The MLB Hot Stove has been quiet, aside from a brief flurry of activity.
As the MLB hot stove season crawled past Thanksgiving, lines from the old poem for a holiday on the horizon could be applied to free agents and hungry MLB teams. For the free agents: “all thro’ the house, / Not a creature was stirring, not even a mouse….” As for any team not called the Boston Red Sox (and their fans), “the stockings were hung by the chimney with care.”

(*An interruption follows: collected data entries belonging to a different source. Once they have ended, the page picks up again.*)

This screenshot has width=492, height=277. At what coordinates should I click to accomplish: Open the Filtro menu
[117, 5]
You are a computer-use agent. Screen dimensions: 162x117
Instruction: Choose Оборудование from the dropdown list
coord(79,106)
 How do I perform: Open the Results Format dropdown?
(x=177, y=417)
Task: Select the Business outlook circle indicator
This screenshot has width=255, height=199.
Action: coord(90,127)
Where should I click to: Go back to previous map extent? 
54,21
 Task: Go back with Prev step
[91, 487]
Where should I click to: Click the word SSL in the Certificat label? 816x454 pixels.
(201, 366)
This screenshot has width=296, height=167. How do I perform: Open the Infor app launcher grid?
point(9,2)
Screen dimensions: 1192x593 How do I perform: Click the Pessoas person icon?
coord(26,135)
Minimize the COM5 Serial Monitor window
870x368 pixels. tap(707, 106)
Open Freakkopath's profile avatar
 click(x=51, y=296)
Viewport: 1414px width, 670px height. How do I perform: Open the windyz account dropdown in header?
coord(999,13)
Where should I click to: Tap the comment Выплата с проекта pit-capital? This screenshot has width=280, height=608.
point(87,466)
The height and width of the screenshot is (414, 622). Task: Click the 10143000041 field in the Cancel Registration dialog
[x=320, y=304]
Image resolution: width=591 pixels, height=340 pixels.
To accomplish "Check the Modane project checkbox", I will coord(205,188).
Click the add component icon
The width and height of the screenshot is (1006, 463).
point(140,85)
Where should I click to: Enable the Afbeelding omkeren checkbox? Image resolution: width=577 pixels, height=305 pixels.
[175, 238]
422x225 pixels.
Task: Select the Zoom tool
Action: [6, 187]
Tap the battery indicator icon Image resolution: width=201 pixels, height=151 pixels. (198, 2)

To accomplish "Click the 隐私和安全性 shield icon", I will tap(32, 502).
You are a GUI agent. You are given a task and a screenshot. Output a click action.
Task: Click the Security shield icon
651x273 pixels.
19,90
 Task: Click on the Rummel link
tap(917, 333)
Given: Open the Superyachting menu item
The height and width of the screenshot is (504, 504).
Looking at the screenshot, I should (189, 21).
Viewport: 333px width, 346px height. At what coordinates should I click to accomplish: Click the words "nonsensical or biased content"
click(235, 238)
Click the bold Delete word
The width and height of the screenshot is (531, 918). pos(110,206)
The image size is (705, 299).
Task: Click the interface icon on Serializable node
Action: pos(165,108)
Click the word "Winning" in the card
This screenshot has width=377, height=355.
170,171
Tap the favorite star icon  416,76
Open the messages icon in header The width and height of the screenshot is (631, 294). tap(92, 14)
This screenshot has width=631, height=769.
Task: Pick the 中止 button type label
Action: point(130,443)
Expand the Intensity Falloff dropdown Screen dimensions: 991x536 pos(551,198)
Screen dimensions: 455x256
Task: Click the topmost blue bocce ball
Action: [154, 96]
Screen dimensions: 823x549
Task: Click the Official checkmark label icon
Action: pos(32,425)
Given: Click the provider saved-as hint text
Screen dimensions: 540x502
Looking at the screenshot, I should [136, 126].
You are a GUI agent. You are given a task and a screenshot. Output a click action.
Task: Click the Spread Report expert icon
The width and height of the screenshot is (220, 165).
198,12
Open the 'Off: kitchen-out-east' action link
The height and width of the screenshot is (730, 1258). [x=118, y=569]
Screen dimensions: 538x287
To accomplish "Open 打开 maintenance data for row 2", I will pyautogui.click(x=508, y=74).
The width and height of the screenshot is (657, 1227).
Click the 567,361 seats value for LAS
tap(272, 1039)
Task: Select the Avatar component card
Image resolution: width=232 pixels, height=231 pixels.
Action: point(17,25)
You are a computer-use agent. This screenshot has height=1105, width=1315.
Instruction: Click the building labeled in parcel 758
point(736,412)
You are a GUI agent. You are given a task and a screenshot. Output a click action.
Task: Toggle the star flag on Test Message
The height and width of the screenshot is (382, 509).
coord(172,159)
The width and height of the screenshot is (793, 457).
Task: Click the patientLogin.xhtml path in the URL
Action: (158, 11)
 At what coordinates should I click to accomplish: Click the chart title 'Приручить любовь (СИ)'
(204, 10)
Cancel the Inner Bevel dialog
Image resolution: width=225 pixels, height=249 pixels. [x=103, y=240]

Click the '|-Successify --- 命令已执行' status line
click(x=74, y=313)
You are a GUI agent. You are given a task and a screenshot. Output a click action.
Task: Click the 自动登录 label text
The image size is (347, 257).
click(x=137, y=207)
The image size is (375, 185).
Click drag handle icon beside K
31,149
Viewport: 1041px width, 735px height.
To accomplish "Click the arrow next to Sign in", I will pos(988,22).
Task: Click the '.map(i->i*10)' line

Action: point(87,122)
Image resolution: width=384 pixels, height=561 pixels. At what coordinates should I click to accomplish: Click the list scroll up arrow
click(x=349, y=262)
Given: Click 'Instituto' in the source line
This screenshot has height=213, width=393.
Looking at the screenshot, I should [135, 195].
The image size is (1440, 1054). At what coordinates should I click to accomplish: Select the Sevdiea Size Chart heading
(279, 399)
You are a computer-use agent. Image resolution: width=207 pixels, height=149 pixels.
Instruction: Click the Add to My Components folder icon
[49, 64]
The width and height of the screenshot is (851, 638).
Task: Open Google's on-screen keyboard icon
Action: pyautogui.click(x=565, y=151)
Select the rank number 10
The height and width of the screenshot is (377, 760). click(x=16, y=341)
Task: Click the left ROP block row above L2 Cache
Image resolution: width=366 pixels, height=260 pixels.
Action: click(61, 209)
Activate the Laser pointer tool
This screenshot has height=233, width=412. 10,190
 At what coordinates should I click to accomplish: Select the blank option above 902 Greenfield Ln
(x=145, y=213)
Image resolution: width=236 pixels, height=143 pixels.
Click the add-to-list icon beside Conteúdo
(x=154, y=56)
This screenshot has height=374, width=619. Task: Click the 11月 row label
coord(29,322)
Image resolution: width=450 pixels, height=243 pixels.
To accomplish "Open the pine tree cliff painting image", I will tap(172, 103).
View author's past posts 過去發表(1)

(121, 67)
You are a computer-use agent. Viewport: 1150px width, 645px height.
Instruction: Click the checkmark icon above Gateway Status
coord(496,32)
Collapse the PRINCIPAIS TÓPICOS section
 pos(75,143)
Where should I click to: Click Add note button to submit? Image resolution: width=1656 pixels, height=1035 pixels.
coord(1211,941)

By the Monday after Thanksgiving, those stockings were basically empty. Only four free agents had found their 2019 teams, according to ESPN.com. CC Sabathia would be finishing his career with the Yankees. Jung Ho Kang, perhaps sober, would rejoin the Pirates, and Trevor Rosenthal would be with the Nationals. The Blue Jays had picked up the option on Justin Smoak.
These players are not what makes this MLB hot stove season hot; only two of the four were ranked as free agents by ESPN. Sabathia was no. 27, and Smoak was no. 26.
The Winter Meetings were on the horizon as well, Dec. 9-13 in Las Vegas, as turkey leftovers dwindled. Baseball fans, however, were hungry for Machados and Harpers and Corbins now. Speculative articles multiplied like bunnies, but the stockings just hung there.
Some of those speculative pieces were produced by the industry mouthpiece, MLB.com. Cyber Monday saw one such piece on seven “stars” who could be traded before the first big free agent shoe drops. Or maybe they’ll move after that shoe-drop, or not at all – who knows? The MLB hot stove season always involves a certain amount of waiting for the market to be “set.”
The seven industry-designated stars with trade value were Zack Greinke, Whit Merrifield, J.T. Realmuto, Corey Kluber, Nicholas Castellanos, Corey Dickerson, and Carlos Santana.